(560ac) Characterization of Physical and Chemical Properties of Bio-Crude Oil from Hydrothermal Liquefaction of Food Waste

Sustainable management of food waste is one of the most urgent challenges facing the society with 1.3-billion-ton food waste being generated annually in the worldwide. The traditional managements (e.g. landfilling) raise economic and environmental concerns including low processing efficiency, greenhouse gas emission, and water/soil pollution. Considering the abilities of recycling value-added products, stabilizing organic matter, and reducing waste volume, hydrothermal liquefaction (HTL) is deemed as a an alternative remediation technique, which can convert moisture-rich food waste into bio-crude oil, that can be further upgraded into liquid fuels. In this study, two types of food wastes (pre-consumption and post-consumption) were collected from a New Mexico State University- campus dining facility. HTL of organic fractions of the above food wastes were conducted using a 100 mL batch reactor at 200-290°C, 30 min reaction time and ~15% solids load. The highest bio-crude oil yield (28.26 wt.%, dry basis) was obtained at a temperature of 240 °C and overall product distribution was investigated. Feedstock and the product bio-crude oil, aqueous phase and char were characterized by various analytical methods.
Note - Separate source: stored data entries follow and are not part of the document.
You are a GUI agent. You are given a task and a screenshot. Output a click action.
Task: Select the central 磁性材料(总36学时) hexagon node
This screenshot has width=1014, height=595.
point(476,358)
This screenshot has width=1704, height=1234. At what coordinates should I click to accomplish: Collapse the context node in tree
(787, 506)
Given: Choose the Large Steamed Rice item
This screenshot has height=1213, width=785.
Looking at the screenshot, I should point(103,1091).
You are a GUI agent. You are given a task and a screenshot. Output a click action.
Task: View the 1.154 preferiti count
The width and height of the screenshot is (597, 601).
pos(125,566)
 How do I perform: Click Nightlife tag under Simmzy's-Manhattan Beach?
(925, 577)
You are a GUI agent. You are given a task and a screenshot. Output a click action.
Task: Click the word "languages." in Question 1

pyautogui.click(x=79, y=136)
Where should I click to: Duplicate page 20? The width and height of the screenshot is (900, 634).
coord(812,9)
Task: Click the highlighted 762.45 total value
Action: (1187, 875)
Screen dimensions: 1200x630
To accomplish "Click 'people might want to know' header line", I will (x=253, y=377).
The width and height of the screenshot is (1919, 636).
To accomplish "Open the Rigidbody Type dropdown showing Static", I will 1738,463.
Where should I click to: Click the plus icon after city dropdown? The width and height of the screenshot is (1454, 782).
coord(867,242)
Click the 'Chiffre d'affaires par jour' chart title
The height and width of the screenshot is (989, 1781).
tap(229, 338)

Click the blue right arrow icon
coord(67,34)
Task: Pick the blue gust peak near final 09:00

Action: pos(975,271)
Detailed characterization of bio-crude oil was performed by fatty acid methyl ester (FAME) analysis, gas chromatography-mass spectroscopy (GC-MS), high-resolution Fourier transform-mass spectroscopy (FT-MS), Fourier transform infrared spectroscopy (FT-IR), and thermogravimetric analysis (TGA) in order to comprehensively evaluate bio-crude oil make up and chemistry.